**EXERCISE INSTRUCTIONS**: Could you write out the line containing "Instruction: Click the" and all the lines below it in the data, exactly, through the final one and nothing else?

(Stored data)
- - -

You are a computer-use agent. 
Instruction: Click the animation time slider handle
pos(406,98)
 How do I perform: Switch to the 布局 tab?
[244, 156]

- - -

**ANSWER SECTION**:
Instruction: Click the animation time slider handle
pos(406,98)
 How do I perform: Switch to the 布局 tab?
[244, 156]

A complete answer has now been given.